A good idea for a research project: endogenize the exogenous

I think of an exogenous variable is one that affects, but isn’t affected by, whatever variable you’re studying. So for instance, if you were studying the population dynamics of jackalopes, weather variables would be exogenous. Weather might affect jackalope birth and death rates for various reasons, but jackalope births and deaths don’t affect the weather.

But sometimes, researchers treat an endogenous variable–one that affects, and is affected by, the variable of interest–as if it were exogenous. That can be for all sorts of reasons, some of them good (e.g., separation of timescales) and others less good (e.g., tradition). But whatever the reason, it creates a potential research opportunity: endogenize the exogenous. Take the variable that everyone’s been treating as exogenous, and treat it as endogenous instead.

Studying a previously-unstudied feedback loop–variable A affects, and is affected by, variable B–often is a good idea for a research project. Dynamical systems with feedback loops have different, richer, and more interesting dynamics than those without feedback loops. Treating variable A as endogenous rather than exogenous is likely to generate new and interesting predictions about the dynamics of variable B. Predictions about even very basic matters, like “how are A and B correlated over time and space?”, are likely to change if you make both variables endogenous.

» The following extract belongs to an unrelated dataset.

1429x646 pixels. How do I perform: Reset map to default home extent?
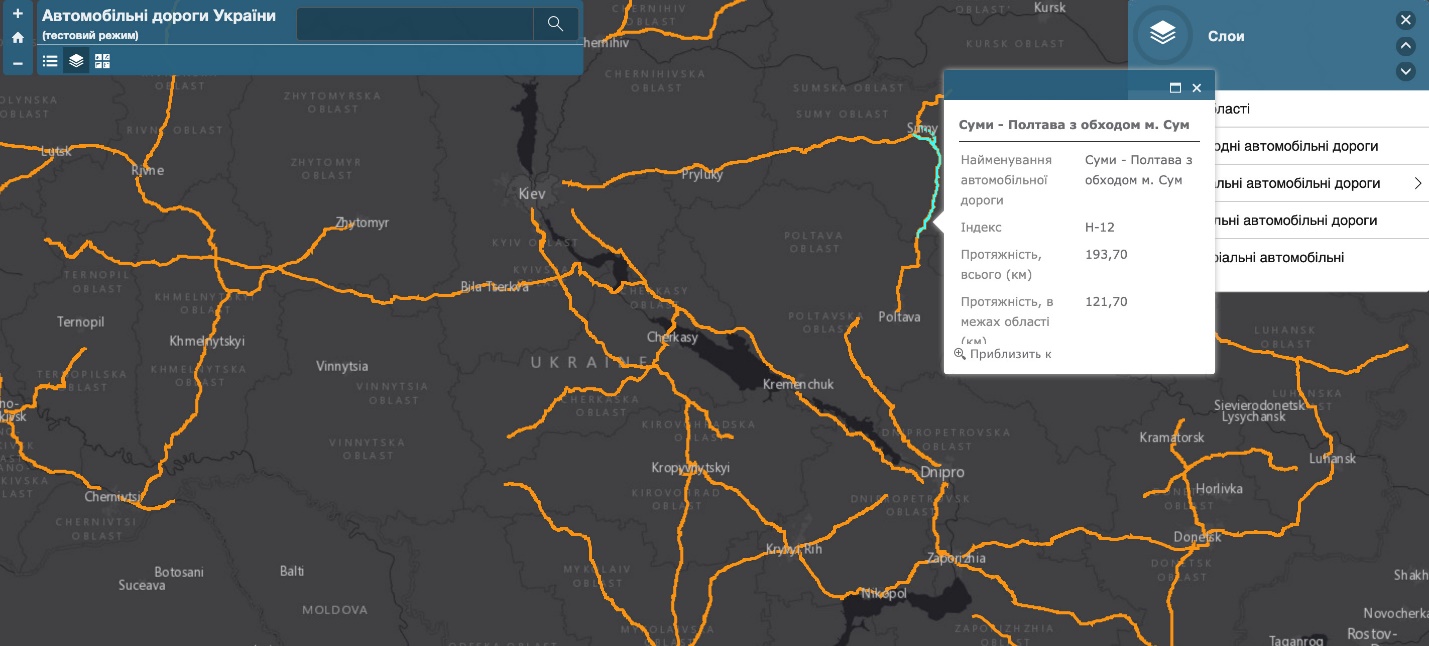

A closely-related trick is to take some quantity that typically gets treated as a constant, and turn it into an (endogenous) variable. That’s what a lot of eco-evolutionary dynamics comes down to: taking parameters that typically are treated as (exogenously) fixed constants in purely ecological models, and allowing those parameters to evolve via natural selection. Or conversely, taking parameters that evolutionary models typically treat as exogenously determined (e.g., selection coefficients, population sizes) and endogenizing them by modeling the ecological feedbacks that determine their values.

In order for endogenizing the exogenous to be a good idea for a research project, you need to have a good reason for doing so. For instance, if some people have studied the effect of variable A on B (for good reasons), and others have studied the effect of B on A (for other good reasons), then that’s a great opportunity for somebody to synthesize those two lines of research into a new line of research on A-B feedbacks. Conversely, just taking some random parameter that ordinarily gets treated as a constant and turning it into a variable isn’t necessarily a very good idea for a research project. Everyone knows the world is complicated, and every model/hypothesis/prediction/gut feeling/whatever assumes away some of those complications. We can’t study everything at once and it would be silly to try. So asking “what if we treat this parameter as a variable instead?” risks coming off as asking “What if we just add some arbitrary complications to our model of variable B, purely for the sake of making our model more complicated?”

Consider this an addendum to my old posts on good and weak reasons for choosing a research project.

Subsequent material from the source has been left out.